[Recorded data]
# # # # #
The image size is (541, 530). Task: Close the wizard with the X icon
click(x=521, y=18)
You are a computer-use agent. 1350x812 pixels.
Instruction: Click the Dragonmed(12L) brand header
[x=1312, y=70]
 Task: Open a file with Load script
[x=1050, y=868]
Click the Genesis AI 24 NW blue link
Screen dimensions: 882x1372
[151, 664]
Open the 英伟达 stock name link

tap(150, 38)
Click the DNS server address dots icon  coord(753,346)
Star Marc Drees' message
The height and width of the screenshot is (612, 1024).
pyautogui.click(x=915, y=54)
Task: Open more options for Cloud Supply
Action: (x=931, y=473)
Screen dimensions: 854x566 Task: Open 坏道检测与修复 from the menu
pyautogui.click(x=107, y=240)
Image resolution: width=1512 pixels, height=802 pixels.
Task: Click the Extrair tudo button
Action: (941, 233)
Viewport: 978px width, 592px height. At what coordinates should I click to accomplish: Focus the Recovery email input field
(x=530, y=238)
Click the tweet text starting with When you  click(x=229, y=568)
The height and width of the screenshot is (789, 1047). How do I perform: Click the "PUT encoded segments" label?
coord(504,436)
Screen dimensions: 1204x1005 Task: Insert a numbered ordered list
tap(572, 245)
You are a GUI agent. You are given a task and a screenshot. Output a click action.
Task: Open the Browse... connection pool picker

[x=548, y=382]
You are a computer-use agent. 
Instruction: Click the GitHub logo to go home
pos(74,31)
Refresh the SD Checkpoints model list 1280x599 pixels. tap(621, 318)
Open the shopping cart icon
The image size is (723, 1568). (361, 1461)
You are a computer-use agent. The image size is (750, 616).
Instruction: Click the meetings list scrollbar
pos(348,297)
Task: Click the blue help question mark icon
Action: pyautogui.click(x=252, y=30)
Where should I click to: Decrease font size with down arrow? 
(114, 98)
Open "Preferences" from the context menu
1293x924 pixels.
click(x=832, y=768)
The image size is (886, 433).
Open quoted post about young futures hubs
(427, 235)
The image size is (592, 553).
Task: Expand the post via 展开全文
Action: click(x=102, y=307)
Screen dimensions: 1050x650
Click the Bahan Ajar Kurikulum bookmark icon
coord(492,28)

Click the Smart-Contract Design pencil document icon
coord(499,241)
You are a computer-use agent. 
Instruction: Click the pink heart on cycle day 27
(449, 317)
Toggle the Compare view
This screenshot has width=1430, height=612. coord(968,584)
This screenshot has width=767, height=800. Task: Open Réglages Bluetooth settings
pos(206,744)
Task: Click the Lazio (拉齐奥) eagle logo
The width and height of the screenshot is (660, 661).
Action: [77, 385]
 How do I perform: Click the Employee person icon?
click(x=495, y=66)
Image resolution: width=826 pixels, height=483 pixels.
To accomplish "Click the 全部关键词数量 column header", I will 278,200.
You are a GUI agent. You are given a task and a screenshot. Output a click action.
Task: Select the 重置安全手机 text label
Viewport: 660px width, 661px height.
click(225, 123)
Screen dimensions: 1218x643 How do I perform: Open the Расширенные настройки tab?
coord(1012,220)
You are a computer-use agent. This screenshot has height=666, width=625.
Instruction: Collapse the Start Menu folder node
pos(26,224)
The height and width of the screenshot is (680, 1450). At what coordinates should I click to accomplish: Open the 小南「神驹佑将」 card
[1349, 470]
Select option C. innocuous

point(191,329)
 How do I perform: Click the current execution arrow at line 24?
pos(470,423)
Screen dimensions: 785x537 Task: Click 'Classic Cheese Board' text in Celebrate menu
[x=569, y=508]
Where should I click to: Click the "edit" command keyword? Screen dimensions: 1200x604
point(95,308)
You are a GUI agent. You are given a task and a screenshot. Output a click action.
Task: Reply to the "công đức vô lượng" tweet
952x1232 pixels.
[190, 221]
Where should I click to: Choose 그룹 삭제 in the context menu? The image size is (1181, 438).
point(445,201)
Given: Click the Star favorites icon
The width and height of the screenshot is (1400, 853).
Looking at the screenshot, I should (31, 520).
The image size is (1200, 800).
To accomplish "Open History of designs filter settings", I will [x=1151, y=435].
# # # # #
Only one stretch of the records above is wanted: the lines between the one holding "Instruction: Click the Dragonmed(12L)" and the one holding "Refresh the SD", inclusive, reproduced exactly.

Instruction: Click the Dragonmed(12L) brand header
[x=1312, y=70]
 Task: Open a file with Load script
[x=1050, y=868]
Click the Genesis AI 24 NW blue link
Screen dimensions: 882x1372
[151, 664]
Open the 英伟达 stock name link

tap(150, 38)
Click the DNS server address dots icon  coord(753,346)
Star Marc Drees' message
The height and width of the screenshot is (612, 1024).
pyautogui.click(x=915, y=54)
Task: Open more options for Cloud Supply
Action: (x=931, y=473)
Screen dimensions: 854x566 Task: Open 坏道检测与修复 from the menu
pyautogui.click(x=107, y=240)
Image resolution: width=1512 pixels, height=802 pixels.
Task: Click the Extrair tudo button
Action: (941, 233)
Viewport: 978px width, 592px height. At what coordinates should I click to accomplish: Focus the Recovery email input field
(x=530, y=238)
Click the tweet text starting with When you  click(x=229, y=568)
The height and width of the screenshot is (789, 1047). How do I perform: Click the "PUT encoded segments" label?
coord(504,436)
Screen dimensions: 1204x1005 Task: Insert a numbered ordered list
tap(572, 245)
You are a GUI agent. You are given a task and a screenshot. Output a click action.
Task: Open the Browse... connection pool picker

[x=548, y=382]
You are a computer-use agent. 
Instruction: Click the GitHub logo to go home
pos(74,31)
Refresh the SD Checkpoints model list 1280x599 pixels. tap(621, 318)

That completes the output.